Have you read this article? It describes many of the ways that humans and rats differ. It should give you a better idea of how hard it would be to transfer the basic tenets of the MP from man to a rodent.

http://bacteriality.com/2007/11/07/mice/

Still, it’s great to hear your enthusiasm and thanks for posting.

Best,

Amy

So if Dr. Marshall were to re-direct all his efforts in the short term to achieving the MPrize, and in doing so prove once and for all his ideas hold water, do you not think the huge amount of extra funding that would undoubtedly ensue, along with the acceptance of his ideas by the scientific community, would make it all worthwhile?

With so many pathogens capable of inhabiting our surroundings and bodies it makes little sense to leave them out of the picture when it comes to understanding the processes that cause the human body to degrade.

Best,

Amy

“… Rather, most of the talks fit into the model of aging first invoked by de Grey at the inception of the Conference - a model in which the human body is thought of as a car …”

Unexamined outermost meta-models often determine/derail interpretation of data and whole experimental thrusts.

That endosymbiotic infections/processes are at the heart of the matter still eludes most, even 20+ years after Lynn Margulis put forward a detailed argument for the endosymbiotic origin of the mitochondria and endosymbiosis as a general mechanism - “Life did not take over the globe by combat, but by networking”.

Thanks to all of the MP research arm who attended the conference so as to just possibly broaden the horizons of other researchers.

Greg - The fact that the human VDR contains seven hydrogen bonds doesn’t necessarily make it better than the murine VDR which contains five.

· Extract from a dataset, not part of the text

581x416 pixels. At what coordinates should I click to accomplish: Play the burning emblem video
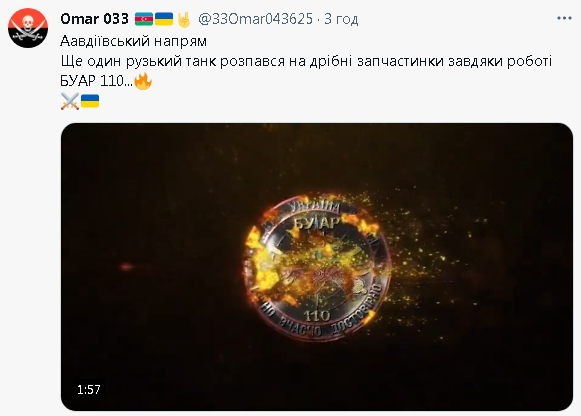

Dr. Marshall was just clarifying that the difference in bonds marks yet another way in which the murine VDR differs from the human VDR.

Should we go after the Mprize? It would take a lot of extra research on Dr. Marshall’s part. If you listen to his recent presentation, he says that about 90% of the microbiota found in man are found in rodents, so bacterial species are not necessarily interchangeable. Also, since the rat VDR fails to transcribe the beta-Defensin and cathelecidin AMPs, pathogens would have little evolutionary incentive to create ligands that would block the rodent VDR.

So while pathogens probably don’t create VDR blocking ligands in rodents, they may create ligands that block some other receptor that is more directly connected to murine innate immune function. However we don’t know what that receptor is at this point (to my knowledge). Even if we identify such a receptor, finding a capnine-like equivalent among the substances produced by rodent pathogens would be a difficult quest. It took luck and a lot of work for Dr. Marshall to identify capnine, and some might argue that if he’s going to spend time looking for more receptor blocking ligands he should continue to look for ones that impede the human immune response, since adding to his human model of chronic inflammatory disease is probably most important at the moment.

Still, if anyone out there likes to mess around with molecular software and is familiar with the Marshall Pathogenesis they definitely have a heads up on how to win the Mprize. Wouldn’t it be nice if Dr. Marshall could be cloned? Then we could tackle all these projects!

Best,

Amy

Yes, the murine vdr is different from a human vdr. I think enough time and energy has already been spent to do the murine life extension research. Not much would be needed at this point. Changing minds and bridging people together is well worth the effort. Dr. M and company are definitely blazing trails, but sometimes those trails are hanging by a thread and need to be further widened. If it means that we encourage others to look at ARF more closely, winning the prize could be very advantageous.